■ EXERCISE REQUIREMENTS
#1 Answer these questions using the passage on Jesus's teachings about spiritual food.
(a) What does Jesus say to give to those who are babes in spiritual perception?
(b) In the sermon quoted, what does the Son give to all who will take it and eat?
(c) Which Scripture quotation goes with the aspect of self-respect and love for others?
#2 Pick up the passage on Jesus's teachings about spiritual food from its last line and continue it for a few more lines.

■ SOURCE DOCUMENT
□ □ □ □ □ □ □
The miller he [Jesus] taught about grinding up the grains of truth in the mill of living experience so as to render the difficult things of divine life readily receivable by even the weak and feeble among one’s fellow mortals. Said Jesus: “Give the milk of truth to those who are babes in spiritual perception. In your living and loving ministry serve spiritual food in attractive form and suited to the capacity of receptivity of each of your inquirers”. (Paper 133; Section 4; Paragraph 2)
Another time he said: “Happy are they who hunger and thirst for righteousness, for they shall be filled.” (Paper 140; Section 5; Paragraph 8)
In one of his sermons Jesus said:
My brethren, hanker not after the meat which perishes but rather seek for the spiritual food that nourishes even to eternal life; and this is the bread of life which the Son gives to all who will take it and eat, for the Father has given the Son this life without measure. . . .(Paper 153; Section 2; Paragraph 7)
Once when teaching his disciples, Jesus intimated that some parts of Scripture were more truth-containing than others and admonished them to feed their souls upon the best spiritual food. Five aspects of the best spiritual food were teachings that encouraged:
- desire to be pure in motive (“Create in me a clean heart, O Lord.”)
- dependence upon God for sustenance and guidance (“The Lord is my shepherd; I shall not want.”)
- self-respect and love for others (“You should love your neighbor as yourself.”)
- looking to God for help and protection (“For I, the Lord your God, will hold your right hand, saying, fear not; I will help you.”)
□ □ □ □ □ □ □
■ Dataset entries
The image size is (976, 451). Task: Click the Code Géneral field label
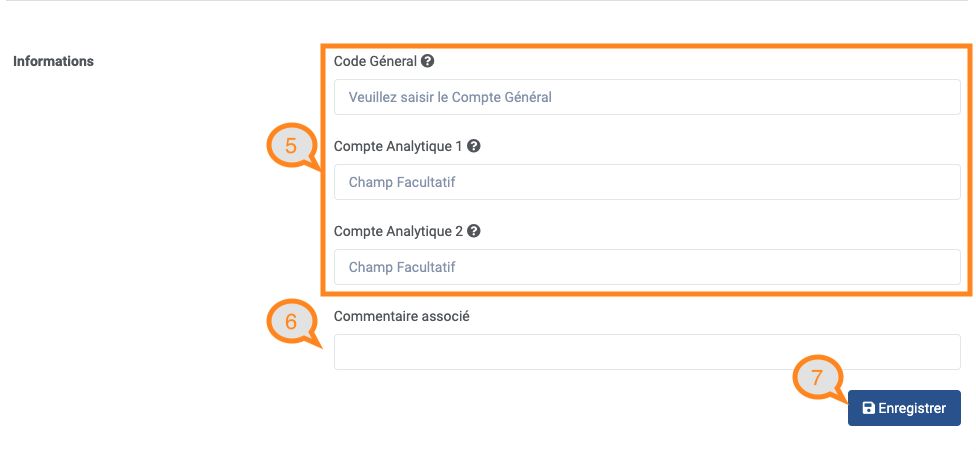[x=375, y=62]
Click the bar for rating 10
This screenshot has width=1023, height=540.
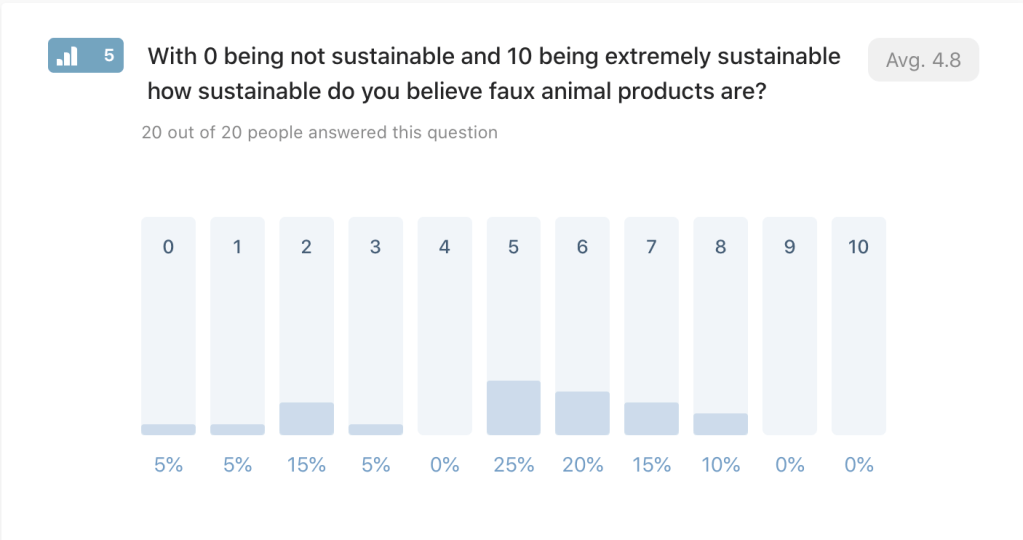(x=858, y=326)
□ □ □ □ □ □ □
■ ANSWERS BY ITEM
#1
(a) The milk of truth.
(b) The bread of life.
(c) "You should love your neighbor as yourself."

#2
- peaceful solutions to problems rather than violent ones (“Neither shall the nations learn war any more.”). (Based on Section 5 of Paper 159)
Jesus taught:
. . . The welfare of the soul is more than food and drink; the progress in the spirit is far above the need of raiment. When you are tempted to doubt the sureness of your bread, consider the ravens; they sow not neither reap, they have no storehouses or barns, and yet the Father provides food for every one of them that seeks it. And of how much more value are you than many birds! Besides, all of your anxiety or fretting doubts can do nothing to supply your material needs. Which of you by anxiety can add a handbreadth to your stature or a day to your life? Since such matters are not in your hands, why do you give anxious thought to any of these problems? (Paper 165; Section 5; Paragraph 2)
Jesus also said to some people who claimed to be spiritual leaders and healers and who were caught into the traditions of ceremony:
. . . How carefully you cleanse the outside of the cups and platters while the spiritual food vessels are filthy and polluted. You make sure to present a pious and holy appearance to the people, but your inner souls are filled with self-righteousness, covetousness, extortion, and all manner of spiritual wickedness. . . . (Paper 166; Section 1; Paragraph 4)
What food—material and mental—is important to you? What do you put in your physical body, which is a temple for the Spirit of God—food that acts as poison or food that nourishes? What ideas and thoughts fill your head? Are they trite thoughts? Are they mental poisons of resentment, competition, revenge, and self-degradation? Or are your thoughts “beatitudes” that bring encouragement, upliftment, and wisdom?
In closing, I would like to share something from Richard Smoley’s book Inner Christianity that, in a nutshell, describes the state of consciousness of most people in the USA, which is also an indication of the developmental stage of the dominant culture.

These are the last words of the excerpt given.